As I had spent so long on the drive (several full mornings!) that visible base was the place to start. One specific challenge was the pieces on the inside of the steps were overly long and needed cut down – otherwise, all the parts were the right size.
Soldering the steps with a torch
While in retrospect maybe not the best choice, I chose to go with a torch for soldering the ends of the frame and steps. The thinking being it would be the best to set it all up and solder in one shot, and it was more familiar to me.
The really challenging part was setting it up, which took quite a while. The pieces and angles involved were not simple to work out. Once I finally had it set up, as seen below, I could set it up again with the clamps in 10 minutes.
I soldered the ends with a torch and the liquid flux I usually use on horns.
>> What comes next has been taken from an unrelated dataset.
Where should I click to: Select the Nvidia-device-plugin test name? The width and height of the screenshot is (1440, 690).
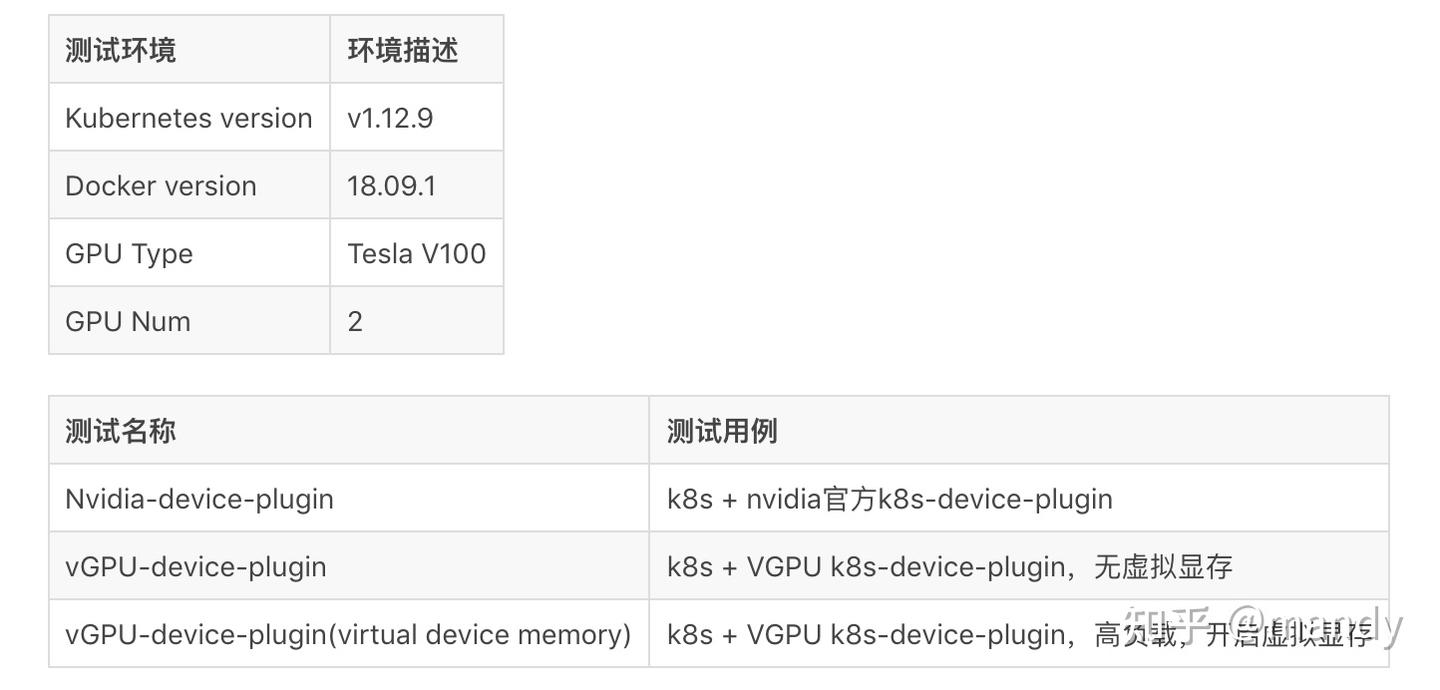199,499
This may have been overkill.
The whole thing is totally solid (with a bit more solder than I would have preferred), but one of the frame end gussets I did not get on correctly, and I ended up building the cab end of the frame twice and fixing it further with the resistance soldering unit.
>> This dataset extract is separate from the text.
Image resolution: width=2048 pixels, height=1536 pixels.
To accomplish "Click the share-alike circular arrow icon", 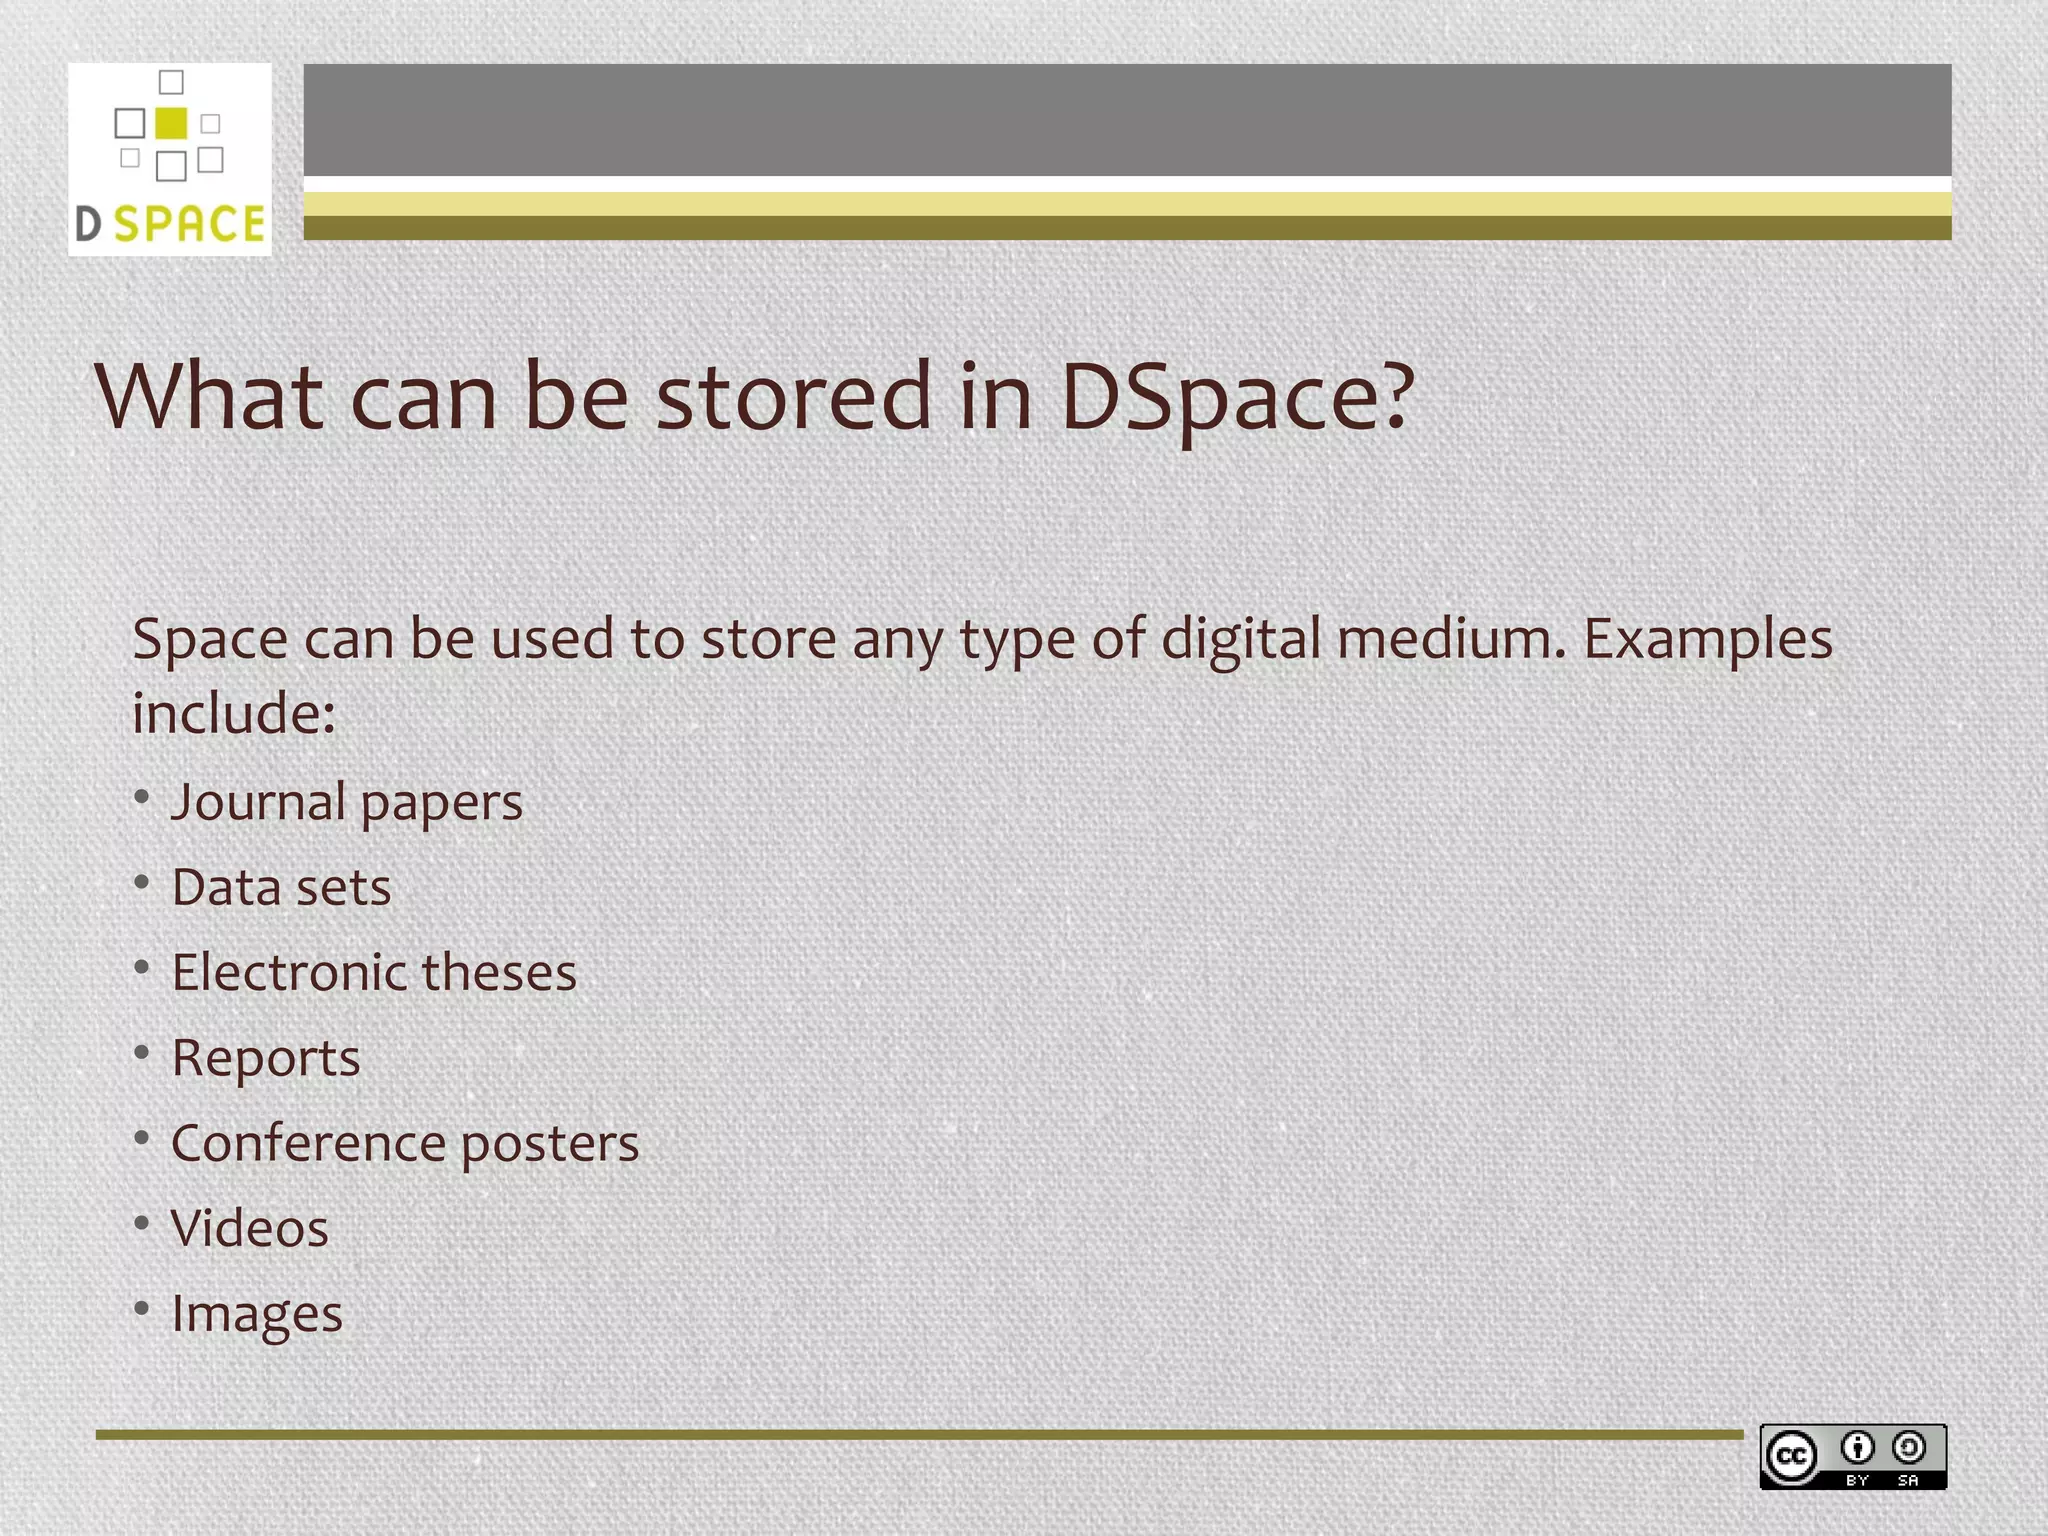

Resistance soldering the rest of the frame together
For a project with this gauge of brass my Micro-Mark resistance soldering unit worked well. Careful setup before each soldering operation is essential. The next operation was adding some square brass rod to the frame to make it stiffer and to give a surface to solder the visible edge of the frame to.
I then used clamps again and soldered the visible frame using the resistance soldering outfit. Being sure to solder in such a way that little if any solder is on a visible surface.
And there it is. I’ve already built most of the body, more on that soon.
Hi John,
Alan Doherty (Worsley Works) doesn’t produced etched kits, but etched ‘scratch-aids’ – hence no instructions as per a kit. Also, to resolve your “is it/isn’t it a SW-8” conundrum, you should know that Alan usually relies on others (usually those requesting a new scratch-aid set of parts) to provide him with the necessary drawings/prototype data on which to create the etches. If there is an error in the drawing, he unwittingly repeats that in the etch phototool. Not his intention; he just makes what he is asked to produce. Hence the odd error in an etched design. Hope that explains.
Best regards,
Phil
PS. I’ve got your book and enjoyed it immensely. Keep writing this fascinating articles on American 00 please!